Australia’s Antarctic resupply ship MPV Everest has docked in Fremantle for repairs.

FREMANTLE, Australia — Australia’s fire-damaged Antarctic resupply ship has docked in Western Australia, carrying several expeditioners who haven’t seen home in more than a year.

The MPV Everest, sailing on auxiliary power after a fire tore through its port side engine room on April 5, reached Fremantle Port on April 13 (Tuesday) at 5:30 pm after completing 1,700 nautical mile voyage at reduced speed.

The chartered ship was originally supposed to dock in Hobart but was diverted following the blaze, which destroyed two inflatable boats on deck.

None of the 109 people aboard, including about 70 expeditioners, were injured.

Some of the expeditioners have been in Antarctica for almost 18 months, well beyond their scheduled stay, due to coronavirus, which played havoc with transport plans.

Antarctic resupply ship MPV Everest has safely berthed in Fremantle. (The Australian Antarctic Division)

“When they left Australia, there was no COVID-19. They’re coming back to quite a different and changed world,” Charlton Clark, operations and safety manager Australian Antarctic Division said.

A support ship was sent from Fremantle to rendezvous at sea on April 13 with the Everest, which had taken a northern route to dodge bad weather in the Southern Ocean.

The expeditioners have had flights out of Western Australia arranged for them over the next few days.
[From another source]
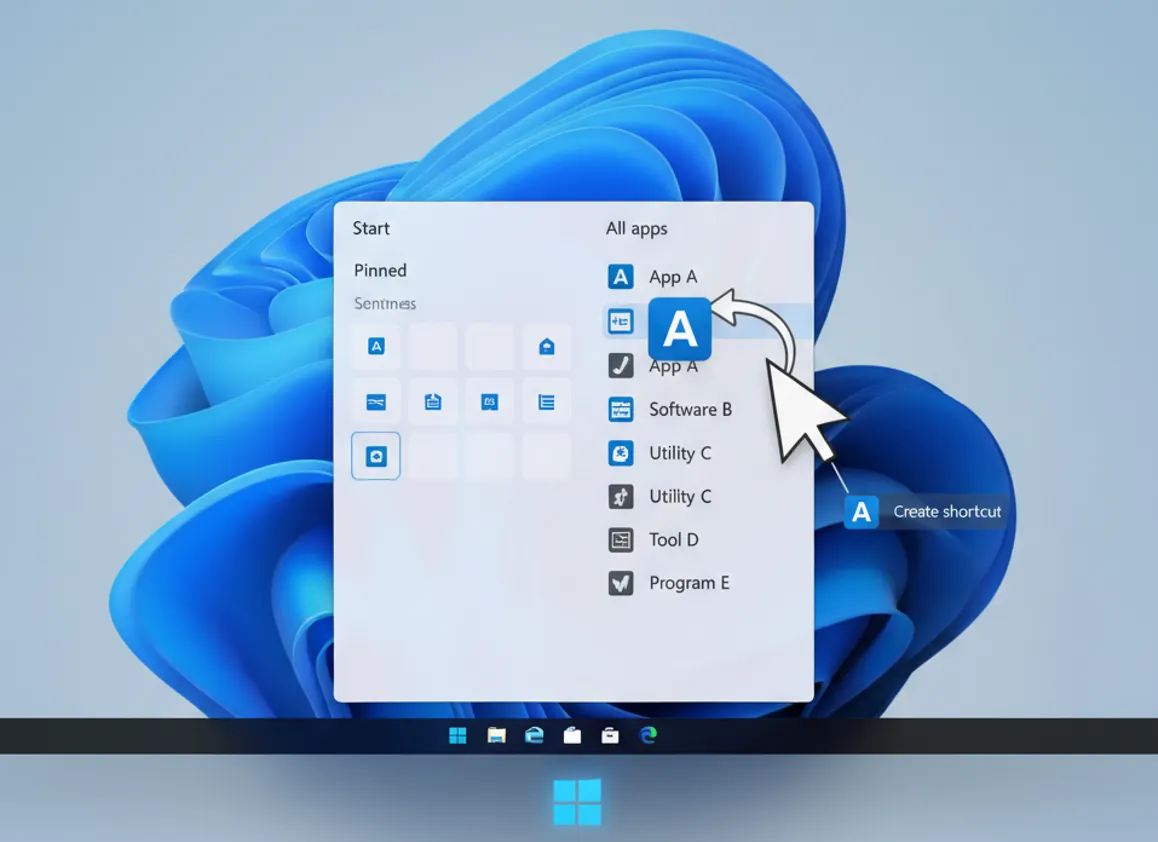Open File Explorer from the taskbar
But the crew, who have been operating the ship since October last year, will have to remain on-board or go into quarantine.

“While the expeditioners will be able to leave the vessel and go home to the support of friends and family, the crew will remain stuck in Western Australia, until the future of the damaged vessel is known,” Ian Bray, the coordinator for the Australian branch of the International Transport Worker’s Federation, said.
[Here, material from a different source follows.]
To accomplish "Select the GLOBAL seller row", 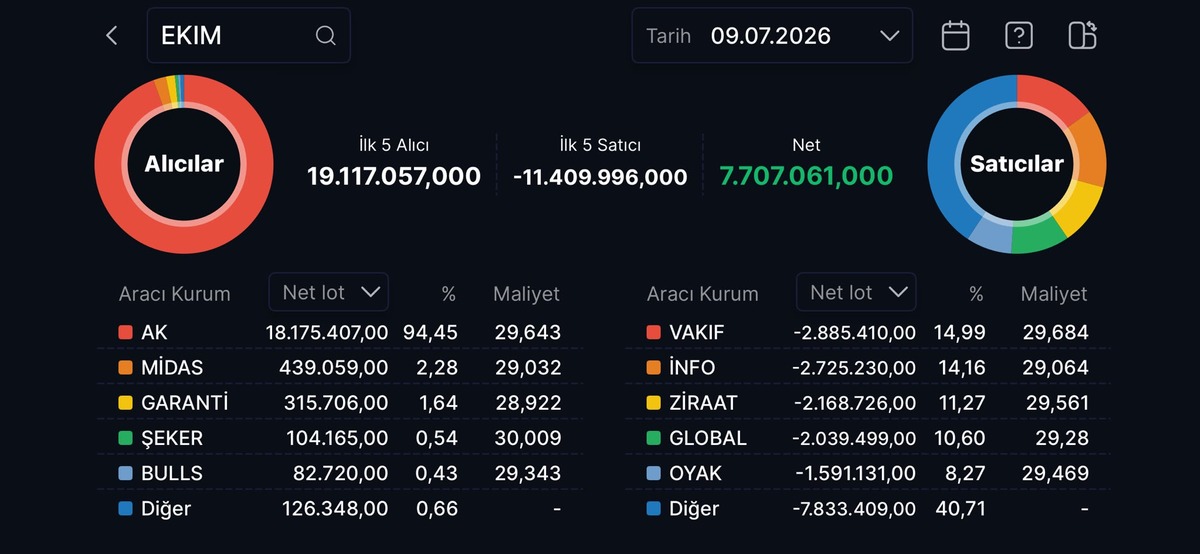I will (x=868, y=438).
“We are extremely concerned that the crew will be isolated in quarantine or forced to remain on-board the vessel, far from the help they need, adding to their serious mental anguish.”

The fire — which occurred four days into a two-week journey — is being investigated by the vessel’s Dutch owners, the Maritime Safety Authority, and the Australian Transport Safety Bureau.
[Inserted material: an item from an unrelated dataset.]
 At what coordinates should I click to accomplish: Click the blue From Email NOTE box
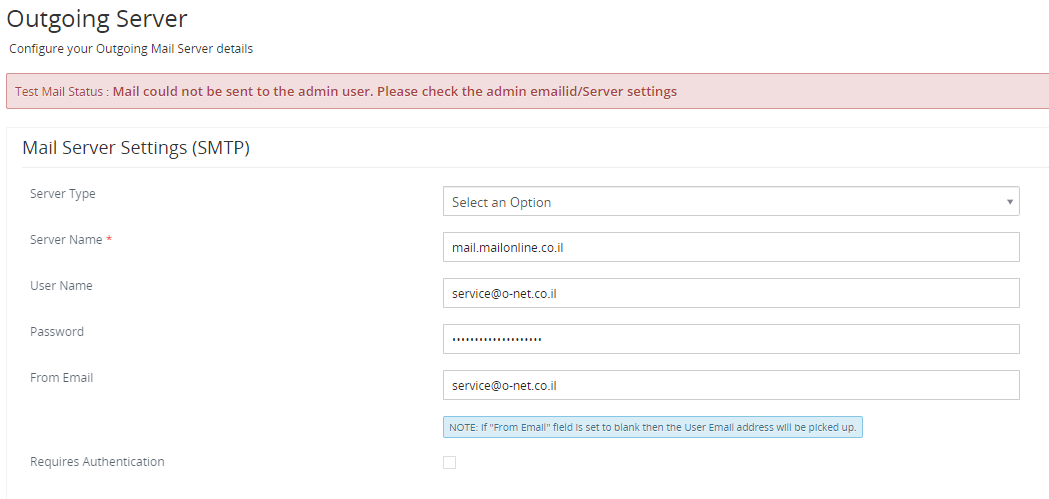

The Everest had been charted for this summer’s resupply trips after the delivery of Australia’s new AUD 529 million ($406.68) icebreaker RSV Nuyina was delayed due to COVID. It had completed stops at the Davis and Mawson research stations in Antarctica.

RSV Nuyina is one of the most advanced vessels of its kind and was to be the centerpiece of the Australian Government’s Antarctic Strategy and 20 Year Action Plan. It can carry 117 expeditioners, 1200 tonnes of cargo, and 1.9 million liters of fuel. It will be the main lifeline of Australia’s Antarctic and sub-Antarctic research stations for decades.